EJERCICIOS PROPUESTOS:
A) Reescribe la parte del texto sobre los libros de César Aira que empieza con las palabras "César Aira tiene" y termina con "por Mariano Lucano.", cambiando "Mariano Lucano" por "Marcelo Zabaloy".
B) Según el texto sobre los libros de César Aira, indica si cada afirmación es correcta: (i) el collage fue realizado por Marcelo Zabaloy; (ii) quien escribe compra los libros con su propio dinero; (iii) el escritor pringlense obtuvo el premio Formentor. Responde sí o no a cada una y cita las palabras del texto que lo deciden.
C) Continúa el texto sobre los libros de César Aira desde el punto en que termina.

FRAGMENTO DEL DOCUMENTO:
César Aira tiene más de cien libros publicados ¿cómo es la experiencia de quién lee estos libros? Compartimos el tercer episodio del conjunto de reseñas que Marcelo Zabaloy fue configurando con lipogramática paciencia en Cartas Amargas y que iremos trabajando en este medio con nuestro estilo. El collage que acompaña esta publicación fue realizado por Mariano Lucano.
Recientemente me expresé sobre unos libros escritos por mi vecino, el célebre escritor pringlense que obtuvo el premio Formentor. Quiero decir de nuevo que estos textos que escribo solo tienen el propósito de decir lo que opino después de leer un libro, como si lo discutiese con un desconocido en el tren con el fin de sufrir menos un extenso periplo. Porque lo cierto es que me propuesto leer todo lo que este hombre escribió desde sus comienzos. Y este esfuerzo de ojos, cerebro y sobre todo económico, porque los libros los compro con mi propio peculio, vuelve legítimo mi inocente escrutinio de lector comprometido con lo que escriben los escritores de estos tiempos, que mi ilustre vecino, según suele decir, no lee por motivos que muy suyos y comprensibles. Pero yo los leo.

MATERIAL PROPORCIONADO:
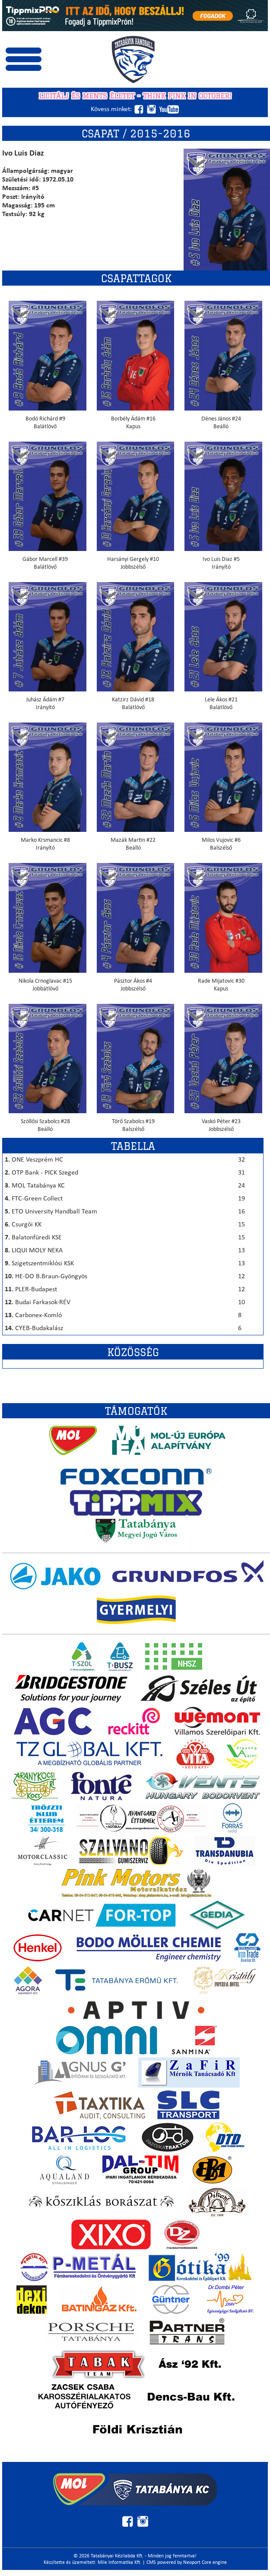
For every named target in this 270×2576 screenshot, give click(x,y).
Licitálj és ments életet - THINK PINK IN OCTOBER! (135, 96)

RESPUESTAS ESCRITAS:
A)
César Aira tiene más de cien libros publicados ¿cómo es la experiencia de quién lee estos libros? Compartimos el tercer episodio del conjunto de reseñas que Marcelo Zabaloy fue configurando con lipogramática paciencia en Cartas Amargas y que iremos trabajando en este medio con nuestro estilo. El collage que acompaña esta publicación fue realizado por Marcelo Zabaloy.

B)
(i) No: "El collage que acompaña esta publicación fue realizado por Mariano Lucano."
(ii) Sí: "los libros los compro con mi propio peculio".
(iii) Sí: "el célebre escritor pringlense que obtuvo el premio Formentor".

C)
Primero diré, no lo bueno, puesto que lo de bueno o no bueno es discutible, sino lo que me gustó de los últimos dos libros suyos (de mi vecino, no del tipo del tren que puse como mero ejemplo) que he leído. El primero de estos dos es El ondeo que lee e incluye sueltos y revisiones de libros que publicó en distintos medios entre 1981 y 2010. Es menester insistir en que solo opino sobre gustos si bien como se dice, sobre gustos no se escribe. Porque no es mi intención discutir o emitir un juicio en 2021 ocho lustros después de lo que se escribió en 1981. Hoy nosotros los de entonces no somos los mismos y por cierto somos muy distintos, muy otros, muy diferentes, y del mismo modo que no reconocemos en el espejo ese rostro que en un tiempo fue joven y bello, nuestros escritos de juventud poco tienen que ver con lo que escribimos hoy. Sospecho que muchos de sus textos y reflexiones no debe reconocerlos hoy como propios, lo que es bien lógico.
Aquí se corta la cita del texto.